It’s difficult to quell the suspicion that if Bon Iver’s Justin Vernon ditched his acoustic guitar for a fuzzed-out sequencer, he would sound exactly like Pat Grossi, otherwise known as Active Child. Grossi’s crystalline manchild falsetto is the most obvious comparison, but there are other parallels: cryptic, metaphor-infused lyrics, unstructured melodies, honest-to-goodness romanticism, and a penchant for infusing an all-encompassing melancholia into their work.
Grossi, in particular, has found a niche in sadly sung, slow-burning space pop, carving out his spot on 2010’s starry, harp-strewn Curtis Lane EP. And while his debut album, You Are All I See, is by no means on the same level as Vernon’s For Emma, Forever Ago, it does find the mournful electro-troubadour expanding his choir-driven synth-pop into more distinct territory with a heavy dose of galactic shoegaze and ’90s-style R&B. As a result, You Are All I See is largely an exploratory journey, as Grossi ventures out of the interesting but safe musical cubbyhole he crafted on Curtis Lane.
The album retains many of Grossi’s signatures: Cascading harps, both real and otherwise, are everywhere, while malleable, brassy synths and demure bass provide dream-pop flourishes.
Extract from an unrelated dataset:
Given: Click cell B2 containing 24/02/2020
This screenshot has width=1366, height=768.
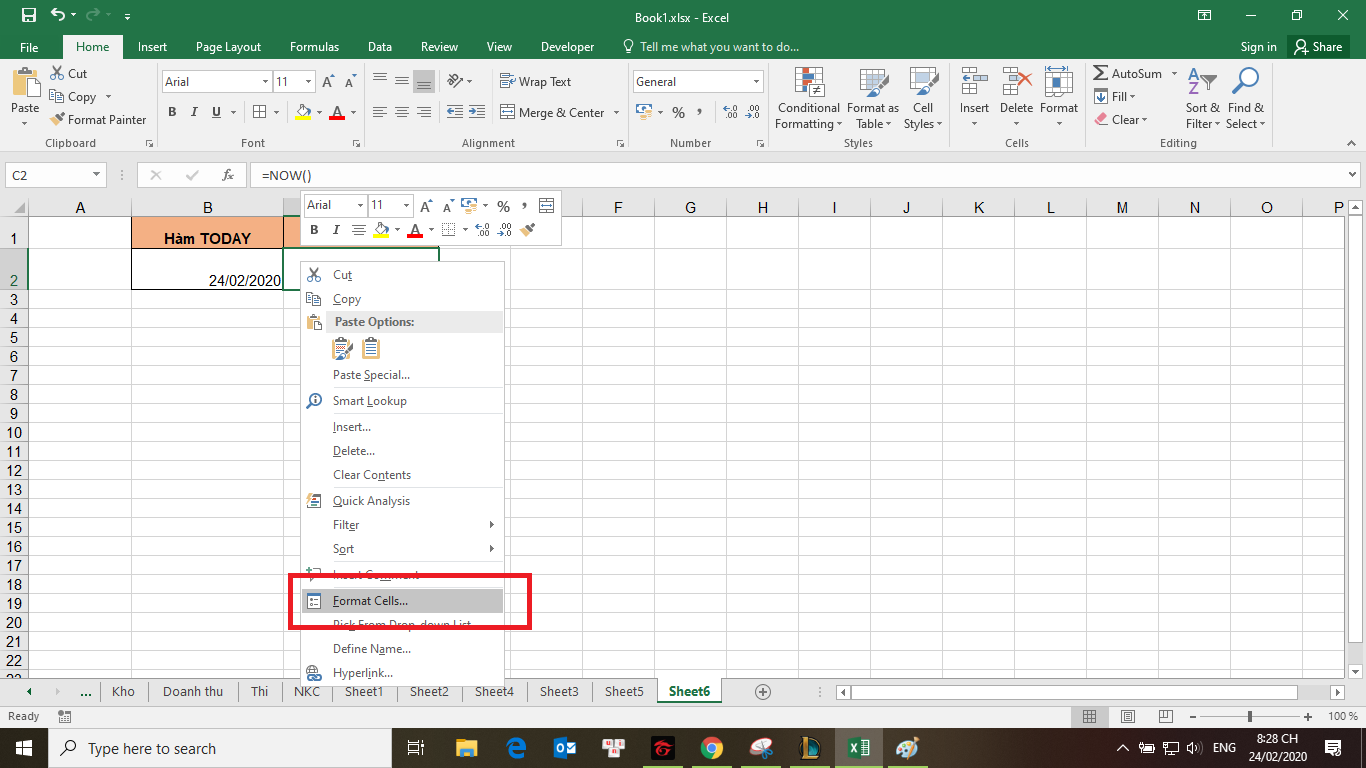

As always, the music is cyclical and moody, but largely ancillary to Grossi’s voice—a thick, bell-like soprano that easily shoulders melodic duties and is rightly at the center of attention. The track “High Priestess,” for example, is rather formless and scattered, purposefully hollowed out in the center to make room for Grossi’s grief-stricken questioning. “What you gonna do when you get out of jail? What you gonna do when you get back home?” he asks in a layer cake of pitch-shifted voices, elevating the song from mere dark diversion to ghostly elegance.
Of course, none of this is new for Grossi, but the added element is his frequent inclincation toward danceability. You Are All I See is, by and large, a beat-centric work, and is at its best when liberally borrowing from the minimalist drum-machine patterns of chart-friendly, pre-millenium R&B. In the purposeful “Playing House” (featuring fellow indie funk-pop architect How to Dress Well doing his best Justin Timberlake impression), listeners can hear the percussive tendencies of artists like Aaliyah, Missy Elliott, and even Janet Jackson in the track’s thump-clap gait. Ultimately, Grossi’s ability to marry elements of electro-pop, soul, classical, gospel, and other divergent influences into a cohesive, lo-fi brew allows You Are All I See to succeed as an evolutionary step beyond Active Child’s synth-drenched origins.